Directions for this task
Copy each of the lines below word for word, leaving out the pictures.

Supplied records
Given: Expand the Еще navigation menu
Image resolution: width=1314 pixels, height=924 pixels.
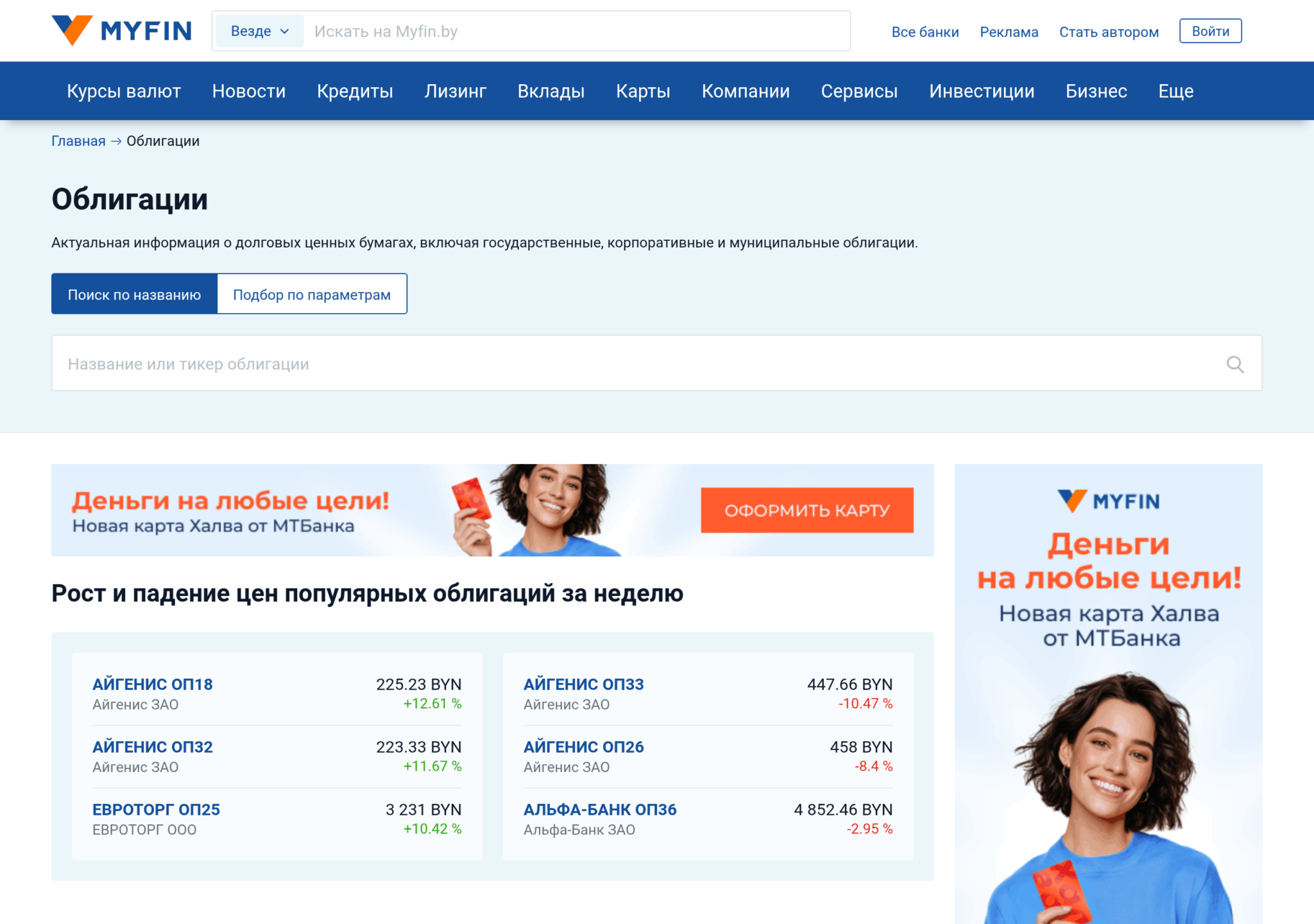Looking at the screenshot, I should point(1175,91).
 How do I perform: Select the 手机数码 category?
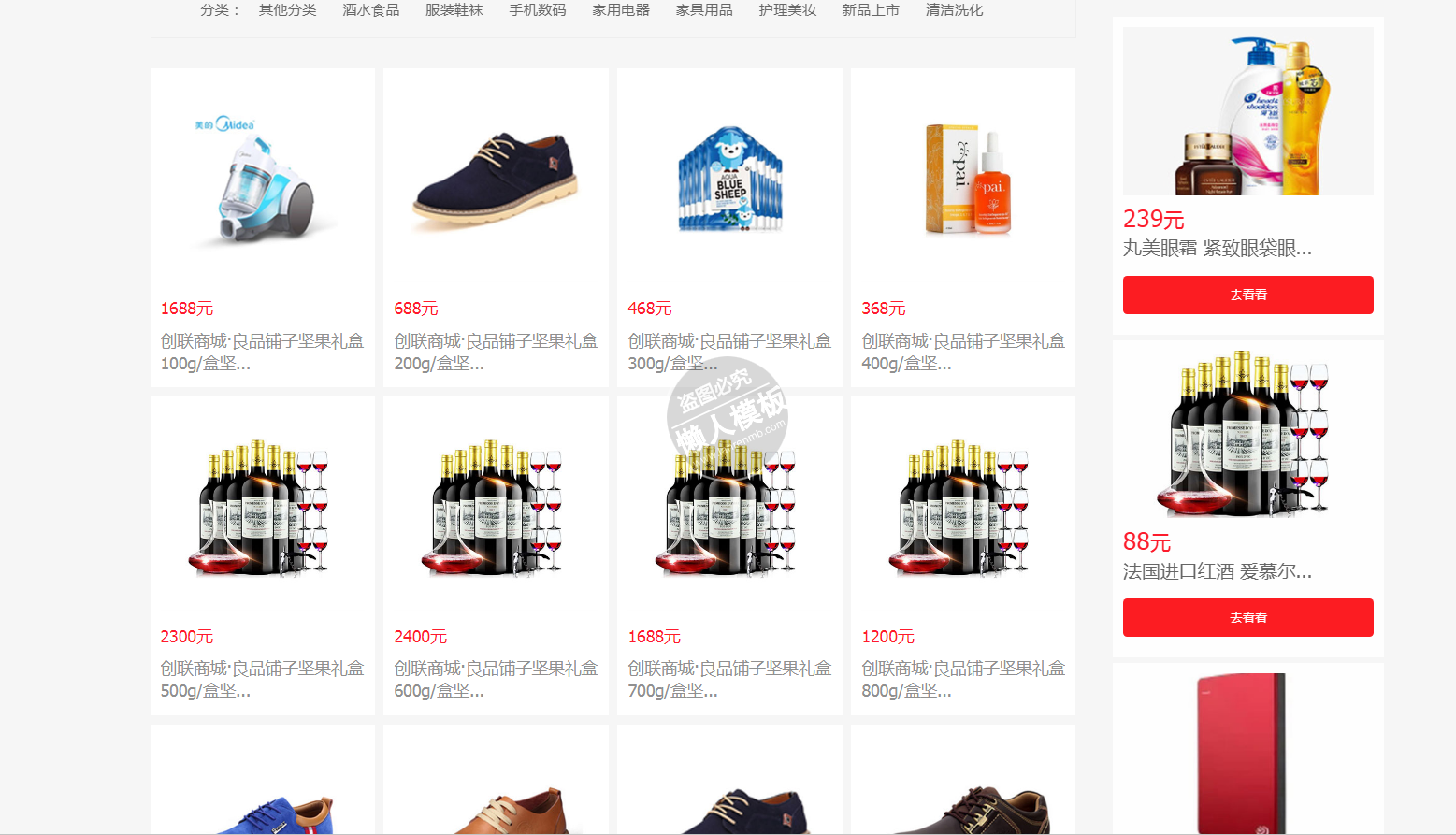(x=538, y=10)
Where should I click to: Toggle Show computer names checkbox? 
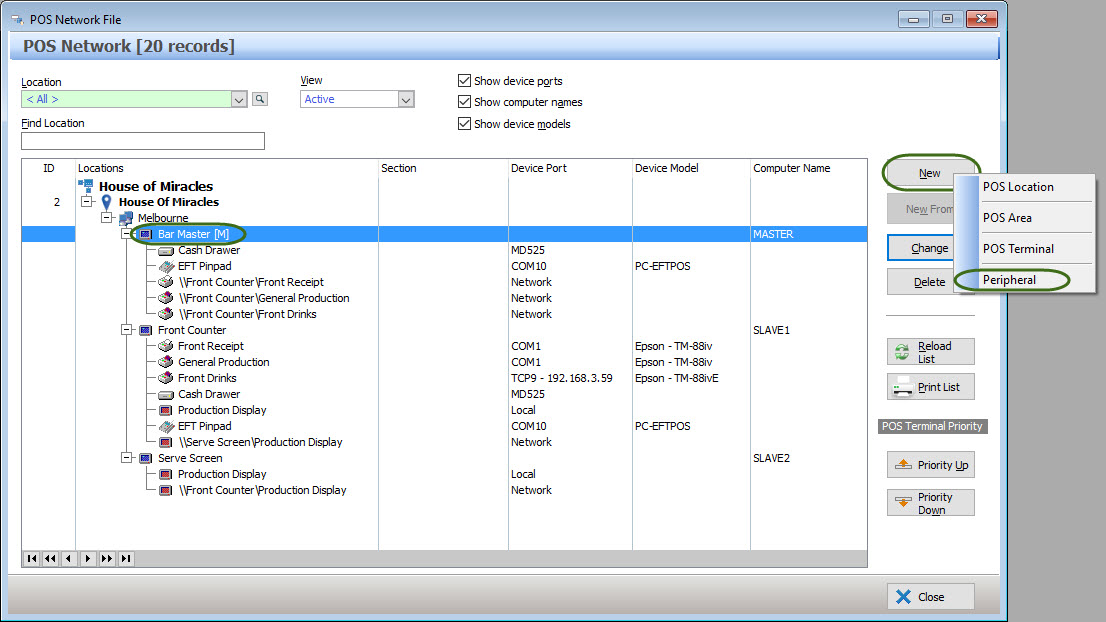[x=464, y=102]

Exercise output
Given: Expand the Еще navigation menu
Image resolution: width=1314 pixels, height=924 pixels.
Looking at the screenshot, I should point(1175,91).
 How do I perform: Select the 手机数码 category?
(x=538, y=10)
Where should I click to: Toggle Show computer names checkbox? 
[x=464, y=102]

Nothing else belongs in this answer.